§ YOUR OBJECTIVE: Copy the listing from the line containing "Image resolution: width=1024 pixels, height=740" through the end of the listing, substituting "toolbar" for "menu bar" and leaving everything else unchanged.

"""

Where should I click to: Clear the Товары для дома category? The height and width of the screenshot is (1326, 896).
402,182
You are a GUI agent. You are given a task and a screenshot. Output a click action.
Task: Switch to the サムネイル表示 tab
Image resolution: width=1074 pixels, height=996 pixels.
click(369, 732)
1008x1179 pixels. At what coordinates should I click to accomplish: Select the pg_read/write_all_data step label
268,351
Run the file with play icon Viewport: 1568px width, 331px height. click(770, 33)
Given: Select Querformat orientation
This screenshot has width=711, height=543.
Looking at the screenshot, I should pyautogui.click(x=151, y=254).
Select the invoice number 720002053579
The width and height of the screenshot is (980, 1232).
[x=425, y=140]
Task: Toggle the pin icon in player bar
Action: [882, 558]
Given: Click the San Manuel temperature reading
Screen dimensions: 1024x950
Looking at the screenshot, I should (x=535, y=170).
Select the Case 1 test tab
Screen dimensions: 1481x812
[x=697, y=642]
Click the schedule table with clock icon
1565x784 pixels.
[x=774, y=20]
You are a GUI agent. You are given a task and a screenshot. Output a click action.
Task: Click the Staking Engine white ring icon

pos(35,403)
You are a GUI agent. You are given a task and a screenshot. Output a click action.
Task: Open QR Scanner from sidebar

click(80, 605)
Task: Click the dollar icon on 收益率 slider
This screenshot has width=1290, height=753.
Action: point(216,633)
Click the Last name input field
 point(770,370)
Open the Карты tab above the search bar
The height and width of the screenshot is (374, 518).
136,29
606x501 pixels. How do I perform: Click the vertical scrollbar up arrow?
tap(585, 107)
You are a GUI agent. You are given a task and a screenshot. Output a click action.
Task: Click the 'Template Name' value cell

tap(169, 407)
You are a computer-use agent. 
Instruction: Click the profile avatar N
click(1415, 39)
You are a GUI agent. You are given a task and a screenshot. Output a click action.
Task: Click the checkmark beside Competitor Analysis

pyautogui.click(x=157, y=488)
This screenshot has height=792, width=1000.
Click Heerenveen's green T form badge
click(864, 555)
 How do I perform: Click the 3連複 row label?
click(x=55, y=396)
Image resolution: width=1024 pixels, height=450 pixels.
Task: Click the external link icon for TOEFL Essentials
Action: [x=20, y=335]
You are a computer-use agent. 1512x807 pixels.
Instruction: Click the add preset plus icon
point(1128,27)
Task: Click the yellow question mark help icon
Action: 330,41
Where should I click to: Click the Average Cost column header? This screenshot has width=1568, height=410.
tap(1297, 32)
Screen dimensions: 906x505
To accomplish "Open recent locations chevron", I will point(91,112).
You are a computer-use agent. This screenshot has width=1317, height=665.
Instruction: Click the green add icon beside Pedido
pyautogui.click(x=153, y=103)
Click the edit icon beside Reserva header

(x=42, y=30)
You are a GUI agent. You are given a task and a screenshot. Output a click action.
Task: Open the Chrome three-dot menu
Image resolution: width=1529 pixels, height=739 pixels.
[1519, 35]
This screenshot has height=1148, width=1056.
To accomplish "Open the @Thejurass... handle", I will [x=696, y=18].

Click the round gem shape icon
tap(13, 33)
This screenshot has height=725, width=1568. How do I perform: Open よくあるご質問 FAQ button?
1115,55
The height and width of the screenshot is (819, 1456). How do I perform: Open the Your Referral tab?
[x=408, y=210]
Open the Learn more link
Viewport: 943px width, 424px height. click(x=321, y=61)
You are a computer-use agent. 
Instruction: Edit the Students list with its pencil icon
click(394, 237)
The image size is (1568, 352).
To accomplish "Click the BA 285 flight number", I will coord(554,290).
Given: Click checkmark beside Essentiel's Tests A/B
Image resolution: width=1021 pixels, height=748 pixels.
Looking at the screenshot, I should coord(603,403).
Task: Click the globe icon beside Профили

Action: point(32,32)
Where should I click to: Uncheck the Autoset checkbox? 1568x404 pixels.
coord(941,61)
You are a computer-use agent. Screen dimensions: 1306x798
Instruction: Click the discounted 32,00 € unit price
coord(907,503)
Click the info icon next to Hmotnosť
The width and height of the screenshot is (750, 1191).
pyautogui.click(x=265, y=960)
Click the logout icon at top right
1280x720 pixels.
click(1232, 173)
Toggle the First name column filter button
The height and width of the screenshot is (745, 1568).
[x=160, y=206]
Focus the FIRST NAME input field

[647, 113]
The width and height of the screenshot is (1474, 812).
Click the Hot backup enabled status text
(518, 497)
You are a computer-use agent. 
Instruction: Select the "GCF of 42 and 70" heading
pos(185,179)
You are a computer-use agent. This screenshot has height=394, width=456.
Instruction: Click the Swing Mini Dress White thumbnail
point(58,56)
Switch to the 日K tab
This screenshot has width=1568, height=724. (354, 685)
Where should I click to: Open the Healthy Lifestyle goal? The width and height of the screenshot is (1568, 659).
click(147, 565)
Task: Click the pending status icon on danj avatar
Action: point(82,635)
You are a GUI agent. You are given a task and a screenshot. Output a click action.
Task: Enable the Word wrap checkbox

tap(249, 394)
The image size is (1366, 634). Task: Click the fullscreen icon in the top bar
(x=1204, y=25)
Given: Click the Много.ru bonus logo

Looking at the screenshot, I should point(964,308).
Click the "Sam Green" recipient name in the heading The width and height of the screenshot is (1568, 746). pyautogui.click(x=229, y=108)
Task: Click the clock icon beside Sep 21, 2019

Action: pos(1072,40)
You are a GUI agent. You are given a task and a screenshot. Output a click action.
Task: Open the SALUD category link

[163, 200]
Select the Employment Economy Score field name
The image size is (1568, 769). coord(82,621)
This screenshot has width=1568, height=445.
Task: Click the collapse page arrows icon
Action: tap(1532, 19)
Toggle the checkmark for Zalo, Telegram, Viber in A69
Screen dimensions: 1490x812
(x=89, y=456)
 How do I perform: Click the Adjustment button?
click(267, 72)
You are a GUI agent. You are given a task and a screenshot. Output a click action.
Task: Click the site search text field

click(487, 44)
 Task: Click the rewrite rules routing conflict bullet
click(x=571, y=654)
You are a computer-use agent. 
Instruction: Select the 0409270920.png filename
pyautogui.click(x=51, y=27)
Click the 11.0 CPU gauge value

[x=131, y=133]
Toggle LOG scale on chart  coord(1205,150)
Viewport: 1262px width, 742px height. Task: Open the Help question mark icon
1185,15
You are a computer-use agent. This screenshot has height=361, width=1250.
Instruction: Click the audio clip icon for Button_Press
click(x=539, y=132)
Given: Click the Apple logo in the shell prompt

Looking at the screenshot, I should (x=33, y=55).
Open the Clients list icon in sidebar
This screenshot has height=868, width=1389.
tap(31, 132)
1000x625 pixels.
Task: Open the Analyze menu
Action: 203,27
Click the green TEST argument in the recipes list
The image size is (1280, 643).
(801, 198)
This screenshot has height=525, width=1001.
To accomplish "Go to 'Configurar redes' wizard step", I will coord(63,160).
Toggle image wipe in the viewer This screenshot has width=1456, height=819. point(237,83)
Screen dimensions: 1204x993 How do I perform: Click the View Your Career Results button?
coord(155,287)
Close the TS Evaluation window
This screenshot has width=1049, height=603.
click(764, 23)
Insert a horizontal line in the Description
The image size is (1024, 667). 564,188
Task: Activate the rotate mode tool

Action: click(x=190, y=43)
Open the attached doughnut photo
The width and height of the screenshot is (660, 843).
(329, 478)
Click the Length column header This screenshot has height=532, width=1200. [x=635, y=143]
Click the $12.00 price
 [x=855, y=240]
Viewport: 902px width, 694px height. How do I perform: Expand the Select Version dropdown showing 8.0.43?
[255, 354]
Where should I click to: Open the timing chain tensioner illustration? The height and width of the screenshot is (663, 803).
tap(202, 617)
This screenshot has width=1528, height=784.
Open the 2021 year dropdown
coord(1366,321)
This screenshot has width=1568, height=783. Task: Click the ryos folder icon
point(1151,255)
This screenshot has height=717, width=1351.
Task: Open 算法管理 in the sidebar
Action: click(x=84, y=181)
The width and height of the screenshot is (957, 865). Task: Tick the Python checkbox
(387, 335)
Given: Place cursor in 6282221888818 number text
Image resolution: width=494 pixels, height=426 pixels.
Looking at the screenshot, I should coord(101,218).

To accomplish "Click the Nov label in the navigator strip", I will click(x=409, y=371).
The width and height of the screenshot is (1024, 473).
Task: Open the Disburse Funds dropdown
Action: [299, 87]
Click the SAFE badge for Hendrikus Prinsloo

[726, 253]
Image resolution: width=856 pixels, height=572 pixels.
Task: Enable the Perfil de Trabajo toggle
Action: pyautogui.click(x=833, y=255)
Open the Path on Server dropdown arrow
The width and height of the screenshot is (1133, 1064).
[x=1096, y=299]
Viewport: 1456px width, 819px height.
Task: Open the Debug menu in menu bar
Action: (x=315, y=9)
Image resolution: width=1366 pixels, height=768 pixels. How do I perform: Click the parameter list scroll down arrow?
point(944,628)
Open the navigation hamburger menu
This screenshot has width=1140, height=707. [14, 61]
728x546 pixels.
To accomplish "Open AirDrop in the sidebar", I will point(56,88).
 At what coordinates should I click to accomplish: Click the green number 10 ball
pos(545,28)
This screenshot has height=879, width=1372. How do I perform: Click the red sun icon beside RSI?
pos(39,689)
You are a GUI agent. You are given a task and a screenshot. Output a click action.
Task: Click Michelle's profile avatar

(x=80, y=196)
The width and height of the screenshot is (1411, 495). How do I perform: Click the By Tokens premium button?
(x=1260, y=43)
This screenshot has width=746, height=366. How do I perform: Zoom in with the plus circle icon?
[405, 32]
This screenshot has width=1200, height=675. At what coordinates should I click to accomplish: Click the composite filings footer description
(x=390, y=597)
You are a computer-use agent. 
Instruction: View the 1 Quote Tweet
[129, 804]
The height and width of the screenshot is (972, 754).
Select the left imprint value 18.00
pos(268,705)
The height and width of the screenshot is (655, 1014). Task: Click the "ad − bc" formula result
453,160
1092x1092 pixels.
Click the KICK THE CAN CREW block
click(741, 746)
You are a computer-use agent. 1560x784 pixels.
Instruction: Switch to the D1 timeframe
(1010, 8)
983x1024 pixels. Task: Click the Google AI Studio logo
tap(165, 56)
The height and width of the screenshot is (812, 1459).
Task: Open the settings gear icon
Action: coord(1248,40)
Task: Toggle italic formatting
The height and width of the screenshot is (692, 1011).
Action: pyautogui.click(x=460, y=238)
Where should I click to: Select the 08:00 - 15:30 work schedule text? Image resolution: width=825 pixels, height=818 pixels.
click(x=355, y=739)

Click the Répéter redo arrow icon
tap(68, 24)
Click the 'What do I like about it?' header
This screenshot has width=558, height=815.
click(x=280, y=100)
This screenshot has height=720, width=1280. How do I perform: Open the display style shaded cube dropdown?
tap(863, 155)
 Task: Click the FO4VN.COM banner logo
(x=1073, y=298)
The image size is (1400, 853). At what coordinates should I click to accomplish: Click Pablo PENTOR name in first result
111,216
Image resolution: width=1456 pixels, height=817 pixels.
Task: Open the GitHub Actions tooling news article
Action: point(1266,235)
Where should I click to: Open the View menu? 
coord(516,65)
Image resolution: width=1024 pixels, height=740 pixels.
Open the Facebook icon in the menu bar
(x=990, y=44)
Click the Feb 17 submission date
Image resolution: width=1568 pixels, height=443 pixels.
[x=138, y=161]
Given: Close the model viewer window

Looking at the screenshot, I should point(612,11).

"""

§ REPLY TO THE TASK:
Image resolution: width=1024 pixels, height=740 pixels.
Open the Facebook icon in the toolbar
(x=990, y=44)
Click the Feb 17 submission date
Image resolution: width=1568 pixels, height=443 pixels.
[x=138, y=161]
Given: Close the model viewer window

Looking at the screenshot, I should point(612,11).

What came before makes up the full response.